Why Rails 4 Live Streaming is a Big Deal

blog.phusion.nl

38 points by ninh 14 years ago · 59 comments

Reader

amix 14 years ago

Rails is turning into a framework that includes everything, including the kitchen sink. Personally, I prefer to use the best tool for the job and node.js seems to be a much saner choice when doing realtime communication, since everything in node.js is non-blocking. There are so many ways to shoot yourself in the foot if you develop large realtime systems in Ruby (or any other language that includes a lot of blocking libraries).

sjtgraham 14 years ago

Actually not everything in Node is non-blocking. IO is largely non-blocking by but there is also blocking IO in Node too (synchronous file system functions). Not to mention you definitely will block by doing something computationally intensive in a single tick of the reactor loop.
Have you ever written a non-trivial "real time" app in Ruby?
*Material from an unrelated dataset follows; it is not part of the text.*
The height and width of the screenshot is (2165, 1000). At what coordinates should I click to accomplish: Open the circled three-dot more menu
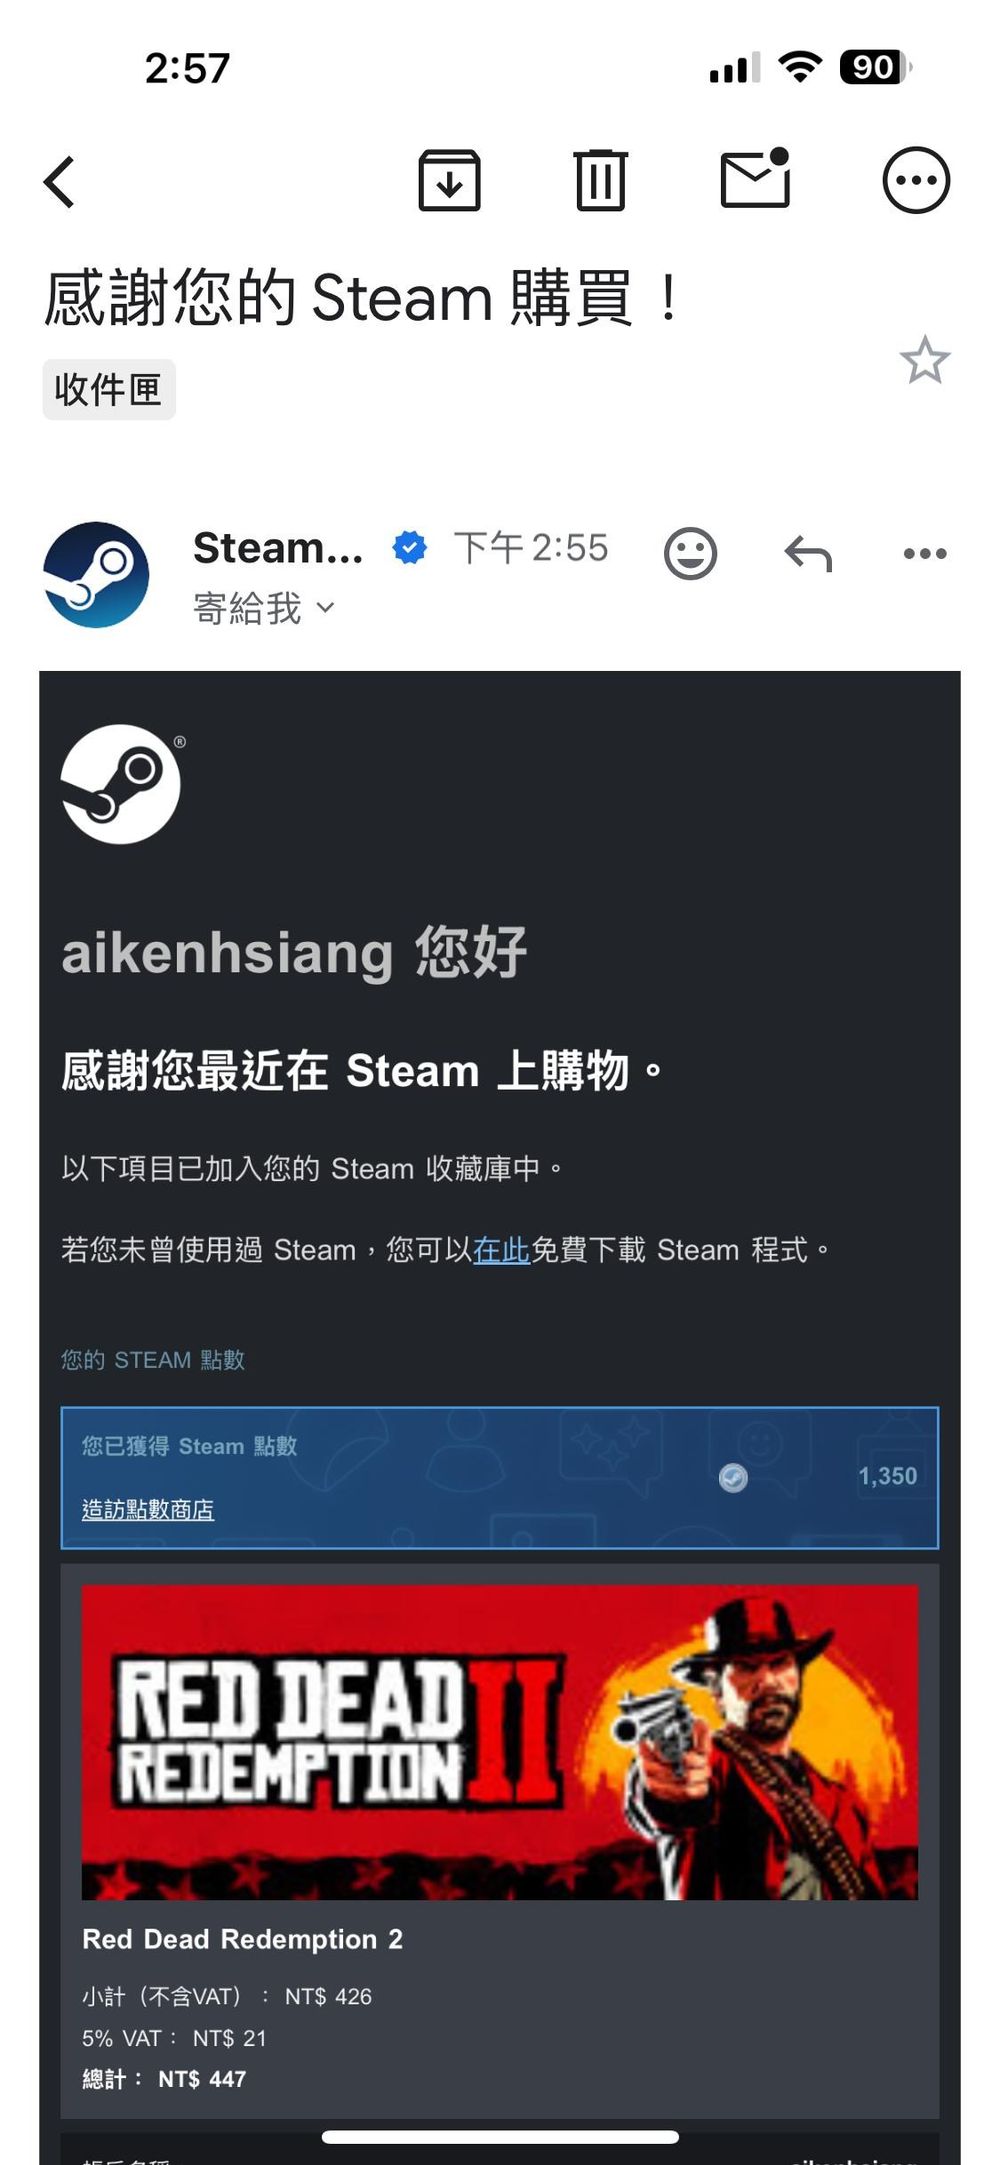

I have (https://github.com/stevegraham/slanger). I think Ruby is actually very well suited to event driven apps. Eventmachine is a very mature library providing asynchronous I/O based on the same pattern as Node. Ruby also has fibers as a native language feature, allowing you to write asynchronous code that looks synchronous, i.e. no nested callback hell, and consequently this makes it a lot easier to write tests for.
Comparing Node to Rails is also absolute nonsense. Rails is a web framework and Node is much lower level than that. Rails is essentially a suite of DSLs for building web applications. Of course there are costs associated with that amount of abstraction.
- sunkencity 14 years ago
  
  One thing that keeps me from considering Eventmachine mature is that the built in http clients are very crude and undocumented. Example: to get working error handling one needs to use an external http client library like igrigoriks em-http-request instead of the defaults. In this regard Node comes out ahead with better core utilities to boot. Stuff like that is very confusing for new users and puts the whole framework into question (shipping with a http client that is not suitable for production use).
- amix 14 years ago
  
  Having blocking computation is much better than having blocking IO - - especially, since most web applications spend most of their time waiting for the database/caching layer. And blocking computation can be solved in node using the clusters feature.
masklinn 14 years ago

> Rails is turning into a framework that includes everything
It's really not turning into anything, Rails had response streaming back in the days, the whole stack has response streaming (as long as the underlying server handles it and there's no broken middleware anywhere) and most microframeworks have response streaming.
There's nothing special to response streaming.
> since everything in node.js is non-blocking.
Not in your wildest dreams, IO is non-blocking and that's about it. Try a bit computation in a node response flow and see your concurrency disappear. If you're looking for "everything is non-blocking", Node most definitely isn't going to cut it.
> There are so many ways to shoot yourself in the foot if you develop large realtime systems in Ruby
Just as there are in Node. And Ruby has eventmachine which works rather well.
malandrew 14 years ago
This is exactly what I thought when I saw this on the front page. I'm wouldn't be surprised if they eventually add a kitchen sink library.
Choosing a monolithic framework doesn't encourage separation of concerns and clean interfaces. It also makes scaling horizontally more difficult.
So many ruby gems are built around rails instead of being built as separate discrete libraries. This means that once Rails get really long in the tooth (it has already started to) that it's going to take a bunch of libraries that could have been timeless along with it had they not been so deeply integrated with Rails' architectural features.
The fact that a document like this exists... https://github.com/radar/guides/blob/master/sprockets/sprock...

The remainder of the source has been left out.